The first train on the route Harbin-Hamburg set off on June 13.Source: EPA
China launched the world’s longest freight train route which links the city of Harbin in northeast China with the German city of Hamburg, via Russia’s Trans-Siberian line, Xinhua said, citing the managing director of the Harbin-Europe international logistics company, Tu Xiaoyue.
Xiaoyue told the news agency that the Harbin-Hamburg train route has high commercial value and low logistics costs, since it takes half as much time as the current road and sea trade routes.
The first train on the route set off on June 13. The journey takes 15 days, passing through Mongolia, Russia, Belarus and Poland. On the Chinese-Mongolian and the Belarusian-Polish borders, the train will have to have its bogies changed to overcome differences in the track gauge. The service will run once a week.
The new route is 9,820 km long, making it the longest of the existing transcontinental trade routes. Similar cargo train services to Europe, using the Trans-Siberian Railway, run from several other Chinese cities, including Chongqing, Chengdu, Changsha, Hefei, Yiwu and Suzhou.
The Harbin-Hamburg route will be used to transport electronic equipment, automotive parts and clothes manufactured in north and northeast China. German auto giants Mercedes Benz and Audi as well as Taiwan’s electronics manufacturer Foxconn have already announced their intention to use the new route, China’s English-language New China TV channel reports.
According to the Chinese website CRI, the new train route will transport cargoes worth over 4 billion yuan (over $650 million) a year.
China is making active use of the Trans-Siberian Railway to transport its cargoes. Several days before the launch of the Harbin-Hamburg freight route, another cargo train route came into fruition, linking Xinjiang's capital Urumqi and Moscow.
In addition, in January 2015, China announced that it would build a high-speed 7,000-km-long railroad linking Beijing and Moscow. The cost of the project is estimated at 1,500 billion yuan ($242 billion). The first section of the route, between Moscow and Kazan, is planned to be completed by 2017.
China is also interested in the Russian Far East. In May 2015, the authorities of the Chinese province of Jilin invited the government of the Russian Primorye Territory to jointly build a high-speed rail link between Vladivostok and the city of Hunchun (on the China-Russia border). The Chinese authorities plan to build the first stretch of the route, to Hunchun, as early as by August 2015.
“If we manage to extend it together, it will be the first cross-border high-speed backbone between Russia and China,” said the first secretary of the Jilin Province Committee of the Communist Party of China, Bayin Chaolu.

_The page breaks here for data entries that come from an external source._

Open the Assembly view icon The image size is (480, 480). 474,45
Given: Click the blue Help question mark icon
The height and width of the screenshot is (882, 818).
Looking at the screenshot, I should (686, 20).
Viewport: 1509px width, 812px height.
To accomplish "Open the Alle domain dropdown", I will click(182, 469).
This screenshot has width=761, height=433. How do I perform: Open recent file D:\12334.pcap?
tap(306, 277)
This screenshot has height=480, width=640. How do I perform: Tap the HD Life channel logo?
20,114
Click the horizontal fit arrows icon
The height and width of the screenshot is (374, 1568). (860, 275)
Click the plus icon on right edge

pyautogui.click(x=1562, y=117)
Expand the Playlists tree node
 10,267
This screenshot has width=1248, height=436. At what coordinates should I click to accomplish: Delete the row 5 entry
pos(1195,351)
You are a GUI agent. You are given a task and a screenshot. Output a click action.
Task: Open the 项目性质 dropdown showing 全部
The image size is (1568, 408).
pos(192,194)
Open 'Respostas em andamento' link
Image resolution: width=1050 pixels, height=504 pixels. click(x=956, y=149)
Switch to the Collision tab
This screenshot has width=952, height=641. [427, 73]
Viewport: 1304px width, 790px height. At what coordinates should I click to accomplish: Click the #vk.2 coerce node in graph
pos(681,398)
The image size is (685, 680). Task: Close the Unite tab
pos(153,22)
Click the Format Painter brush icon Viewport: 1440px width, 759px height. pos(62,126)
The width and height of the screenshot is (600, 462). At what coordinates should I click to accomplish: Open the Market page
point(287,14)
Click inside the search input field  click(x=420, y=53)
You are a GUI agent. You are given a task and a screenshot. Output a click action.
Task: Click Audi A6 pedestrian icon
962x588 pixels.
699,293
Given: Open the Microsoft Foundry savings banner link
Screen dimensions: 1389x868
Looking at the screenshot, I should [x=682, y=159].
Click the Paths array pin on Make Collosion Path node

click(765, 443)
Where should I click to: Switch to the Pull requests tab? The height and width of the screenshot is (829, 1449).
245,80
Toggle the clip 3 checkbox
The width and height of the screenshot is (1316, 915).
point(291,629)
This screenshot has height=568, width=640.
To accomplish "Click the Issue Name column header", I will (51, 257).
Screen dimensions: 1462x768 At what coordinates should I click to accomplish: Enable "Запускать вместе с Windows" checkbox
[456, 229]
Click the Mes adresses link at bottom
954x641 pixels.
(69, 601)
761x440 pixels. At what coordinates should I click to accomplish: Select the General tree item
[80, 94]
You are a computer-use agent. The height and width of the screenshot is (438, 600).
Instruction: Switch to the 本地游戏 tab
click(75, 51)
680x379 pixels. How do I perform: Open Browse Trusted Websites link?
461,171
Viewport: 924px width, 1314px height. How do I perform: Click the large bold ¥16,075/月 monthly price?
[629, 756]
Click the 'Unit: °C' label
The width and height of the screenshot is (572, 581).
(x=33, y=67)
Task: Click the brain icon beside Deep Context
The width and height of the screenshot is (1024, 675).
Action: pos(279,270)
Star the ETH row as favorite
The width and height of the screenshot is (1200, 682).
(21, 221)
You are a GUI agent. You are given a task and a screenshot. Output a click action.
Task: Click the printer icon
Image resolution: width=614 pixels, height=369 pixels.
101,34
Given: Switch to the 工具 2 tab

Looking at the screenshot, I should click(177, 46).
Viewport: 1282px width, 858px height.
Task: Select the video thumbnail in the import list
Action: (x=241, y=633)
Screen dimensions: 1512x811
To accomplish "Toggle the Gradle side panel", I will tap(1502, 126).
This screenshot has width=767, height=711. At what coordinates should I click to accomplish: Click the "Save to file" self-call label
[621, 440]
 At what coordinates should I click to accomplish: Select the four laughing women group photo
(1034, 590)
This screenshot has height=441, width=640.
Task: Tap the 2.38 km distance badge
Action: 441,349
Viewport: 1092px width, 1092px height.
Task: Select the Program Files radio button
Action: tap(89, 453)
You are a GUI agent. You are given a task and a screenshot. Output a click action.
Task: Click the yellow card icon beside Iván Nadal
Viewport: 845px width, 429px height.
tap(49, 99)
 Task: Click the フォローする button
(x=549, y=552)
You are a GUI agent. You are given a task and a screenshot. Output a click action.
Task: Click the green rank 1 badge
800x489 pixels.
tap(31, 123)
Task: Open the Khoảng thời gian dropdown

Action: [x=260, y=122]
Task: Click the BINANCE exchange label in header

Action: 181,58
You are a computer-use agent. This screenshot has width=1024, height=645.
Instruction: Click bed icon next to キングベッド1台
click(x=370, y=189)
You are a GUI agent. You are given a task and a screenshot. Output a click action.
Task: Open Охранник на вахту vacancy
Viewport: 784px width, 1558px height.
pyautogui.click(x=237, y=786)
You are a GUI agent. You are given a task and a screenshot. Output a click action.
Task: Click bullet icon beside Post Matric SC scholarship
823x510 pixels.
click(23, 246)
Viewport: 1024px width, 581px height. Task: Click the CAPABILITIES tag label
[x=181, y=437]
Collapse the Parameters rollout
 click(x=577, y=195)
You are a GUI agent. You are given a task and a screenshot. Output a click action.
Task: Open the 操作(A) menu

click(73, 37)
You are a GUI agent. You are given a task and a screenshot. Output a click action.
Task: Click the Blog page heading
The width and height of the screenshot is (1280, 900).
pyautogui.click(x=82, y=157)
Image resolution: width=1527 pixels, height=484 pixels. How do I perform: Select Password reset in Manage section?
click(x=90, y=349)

Russian officials are ready to cooperate with China in the construction but may find it difficult to raise state and private investment inside the country. The project to build the Moscow-Kazan high-speed rail link was put on hold for a long time until Chinese investors agreed to finance it.
In addition, the project to build the Russian section of the bridge across the Amur, which should link the Russian and Chinese railroads, still remains up in the air. An intergovernmental agreement on building the new bridge was signed back in 2008. China undertook to do the bulk of the work (1.9 out of the total 2.2 km) and plans to complete its section by the end of 2016. Whereas the relevant Russian agencies failed to start building their section of the bridge over “organizational and managerial difficulties”, the Vedomosti business newspaper reported on April 20, 2015.